Лизавета Ивановна, поди, мать, покорми ребенка‐то грудью; а то соски никак не берет: совала, совала ему, окоченел ажно, плакамши. (Ананий Яковлев вздрагивает, Лизавета не трогается с места.)

Ананий Яковлев. Что ж ты сидишь тут? Ну! Еще привередничает, шкура ободранная. Сказано тебе мое решение, – пошла!..

(Лизавета молча уходит.)

Вот еще характернейший по лиризму разговор между Ананием Яковлевым и бурмистром:

...

Ананий Яковлев. Ты не лайся, пока те глотку‐то не заткнули…

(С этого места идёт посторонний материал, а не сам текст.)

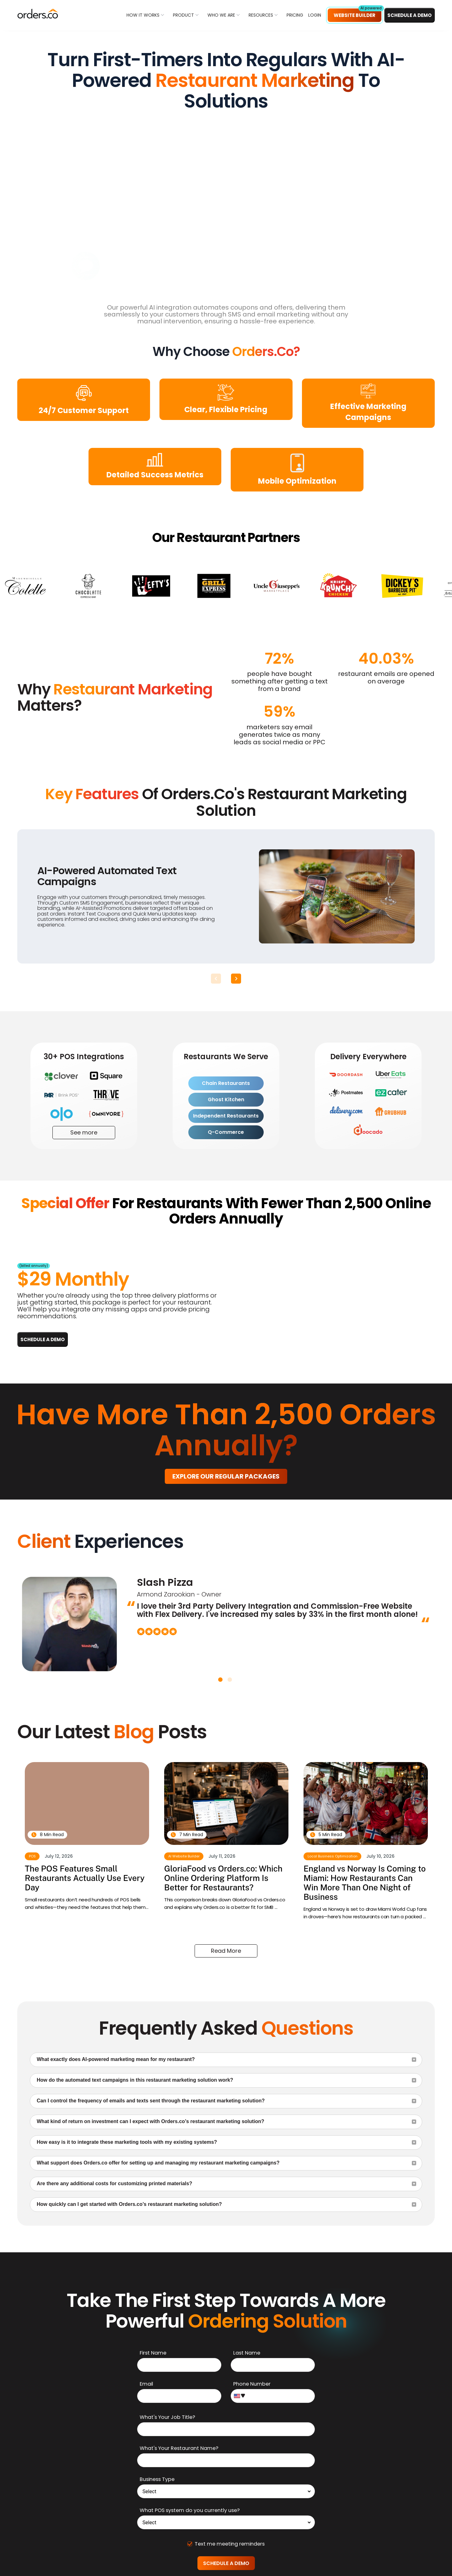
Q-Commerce (226, 1132)
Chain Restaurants (226, 1083)
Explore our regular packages (226, 1476)
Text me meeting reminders (226, 2544)
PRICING (295, 15)
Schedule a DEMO (409, 15)
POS (32, 1856)
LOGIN (314, 15)
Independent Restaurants (226, 1115)
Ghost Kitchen (226, 1099)
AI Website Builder (184, 1856)
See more (83, 1132)
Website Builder (354, 15)
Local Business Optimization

Бурмистр. Я те еще не так полаю, я те с березовой лапшой полаю.

Ананий Яковлев. Шалишь!

Бурмистр. Шалят‐то телята да малые ребята, а я не шалю.

Ананий Яковлев. Шалишь и ты!

Полной противоположностью этой сгущенности речи является речь Никона, особенно когда он говорит в последнем действии, по‐видимому совершенно пьяный.

...

Никон. Пригульный, ваше высокоблагородие, мальчик был: не сказывают только по тому самому, что народ ехидный… Мы-ста, да мы-ста; а что вы-ста? мы сами тоже с усами… У меня, ваше высокородие, своя дочка есть… «Как, говорю, бестия, ты можешь?.. цыц, стой на своем месте…» по тому самому, ваше высокородие, что я корень такой знаю… как сейчас, теперь обвел кругом человека, так и не видать его… хоть восемь тысяч целковых он бери тут, не видать его.

В этой рассолоделой, размяклой речи удивительно соединились бахвальство с политичностью, угодливость с задором. Писемский изобразил в «Горькой судьбине» людей, говорящих одним из великорусских поднаречий, но с замечательным художественным тактом он заглушил в этой речи все ее, с одной стороны, слишком грубые слова и выражения, а с другой, – чисто местные. К Писемскому не надо давать филологического комментария, как к романам Печерского, и на «Горькой судьбине» не надо писать «для взрослых», как написано на «Власти тьмы».